December 7, 2015

VC Laster Speaks on Evolving Views on M&A Litigation

Here’s an excerpt from this article by David Marcus in “The Deal” based on a recent speech by Delaware VC Travis Laster about three relatively recent Delaware Supreme Court decisions – all written by Chief Justice Strine:

The Delaware vice chancellor argued that Chief Justice Leo E. Strine Jr.’s opinions in Corwin v. KKR Financial Holdings LLC and the stockholder suits arising from the sales of Cornerstone Therapeutics Inc. and C&J Energy Services Inc. show the state’s high court has adapted to an era in which there is a much more active, effective and sophisticated stockholder electorate than ever before by showing greater deference to an informed stockholder vote. Because stockholders can be expected and relied upon to make decisions for themselves, Laster said, there is less need for judicial involvement. Laster began his analysis with a capsule history of M&A oversight by both Delaware courts and the Securities and Exchange Commission, which first regulated takeovers via the Williams Act in 1968. But the U.S. Supreme Court held in the 1977 case Santa Fe Industries Inc. v. Green that federal regulation of tender offers could not supersede state corporate law.

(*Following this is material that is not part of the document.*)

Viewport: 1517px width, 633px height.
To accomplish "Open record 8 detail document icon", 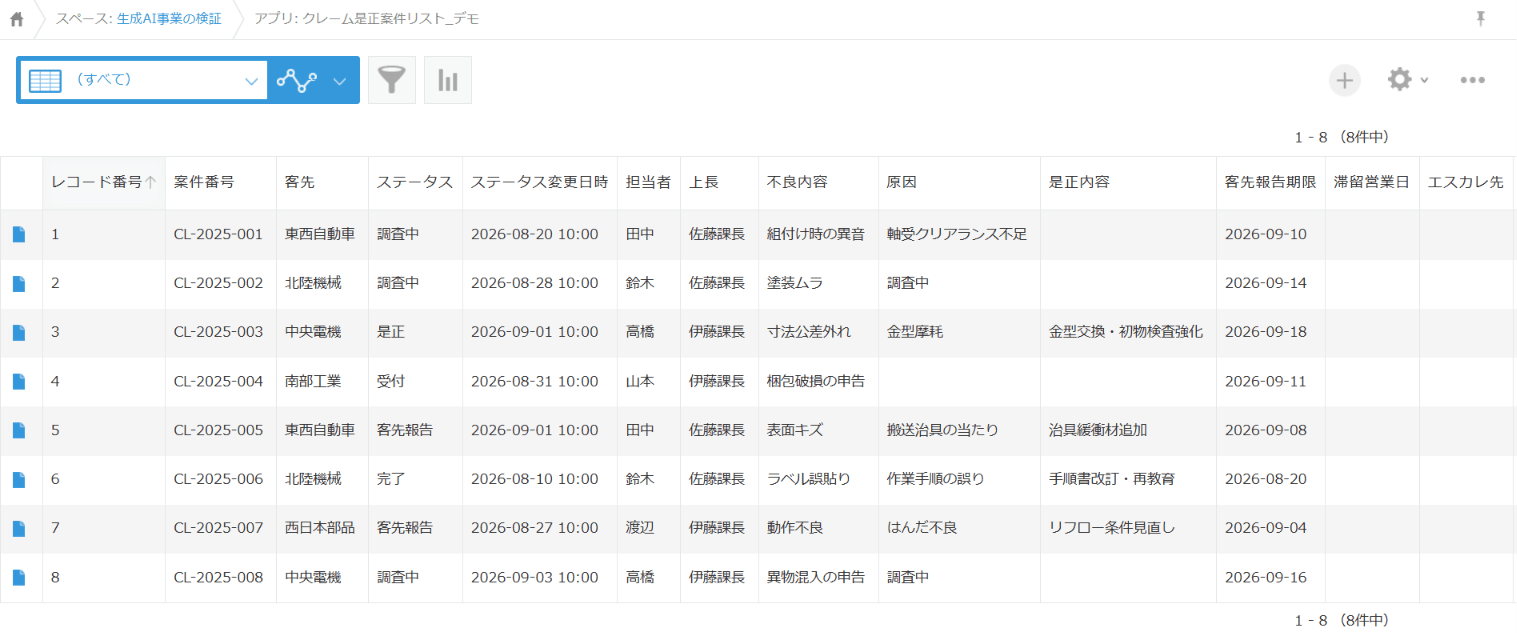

The Delaware Supreme Court cited Santa Fe in its 1977 decision in Singer v. Magnavox Co., where the court set out the business purpose test, under which a merger could only be done for a valid business purpose. The doctrine lasted only six years, but was in effect replaced by substantive fairness review. In the 1980s, the SEC and the Delaware courts collaborated and competed in regulating M&A. Laster pointed to the Delaware Supreme Court’s 1985 ruling in Revlon Inc. v. MacAndrews & Forbes Holdings Inc., where the court barred Revlon from selling to Forstmann, Little & Co. in the face of a hostile bid from MacAndrews & Forbes. In the Revlon decision, Laster said, the court placed the emphasis on fiduciary principles rather than private contract deal. The court rejected Revlon’s agreement to sell a key asset to Forstmann if that deal fell through and issued “a specific, targeted injunction” with “no grounding in stockholders’ ability to vote down the deal.”

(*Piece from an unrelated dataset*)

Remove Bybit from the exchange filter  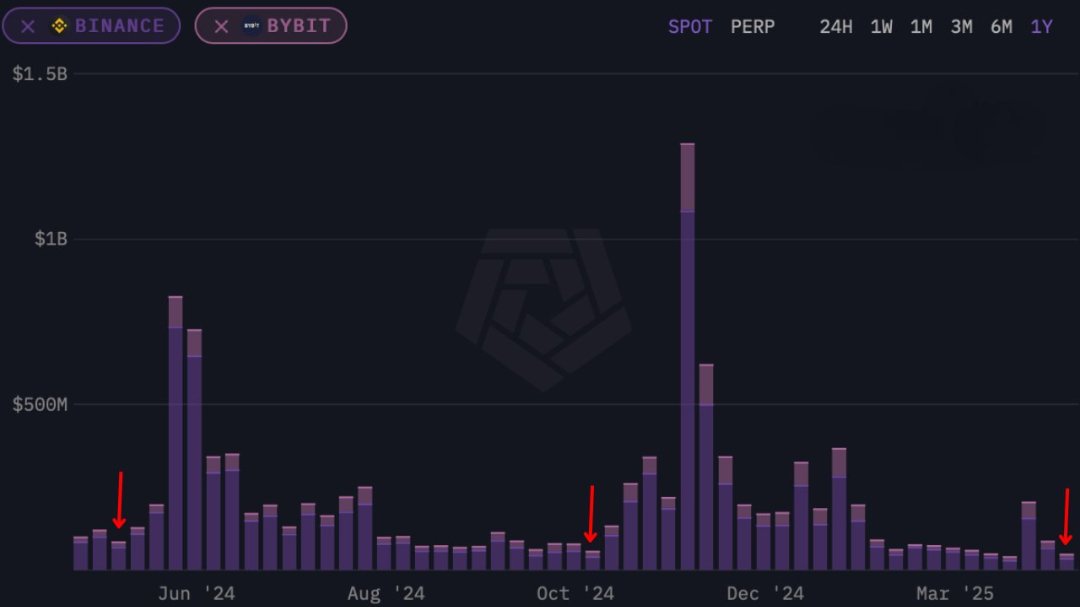pyautogui.click(x=221, y=26)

Revlon remained a pillar of Delaware M&A law, which for years thereafter reflected the approach taken in the case even as the SEC largely receded from takeover regulation and left the field to Delaware. “On the whole,” he said, “we see less deference to market forces and primary emphasis on board behavior with respect to the deal at issue. The analysis is driven less by the stockholder vote than by the board’s fulfillment of its fiduciary duty to stockholders.” He said, in the late 1990s and early 2000s, the premise that target stockholders need to be protected began to erode in the Chancery Court. Instead, Laster posited, there was a renewed focus on the buyer’s contractual rights and a renewed interest on the systemic effects of rulings. That change came as the court saw far fewer cases in which a hostile bidder opposed a target board’s decisions and far more in which a target stockholder sued to challenge a friendly deal.

A “key case in this regard,” Laster said, is Strine’s 2005 decision in stockholder litigation arising from the $6.6 billion sale of Toys ‘R’ Us Inc. to KKR, Bain Capital and Vornado Realty Trust. The opinion runs to 88 pages, but Laster noted several key elements of the ruling. Strine rejected a request for a targeted injunction in part based on the contractual rights the buying group gained when it signed a merger agreement with Toys. He declined to reform the merger agreement and emphasized that stockholders could protect themselves by voting the deal down. The Toys case brought Laster back to the three Supreme Court decisions with which he began the speech. C&J Energy, Laster said, “is effectively Toys in a Supreme Court decision” because it emphasizes the contractual rights of the buyer and the ability of the stockholders to vote the deal down. C&J also showed “bigger picture thinking” by considering the systemic effects of the decision rather than focusing on the deal at issue in the case.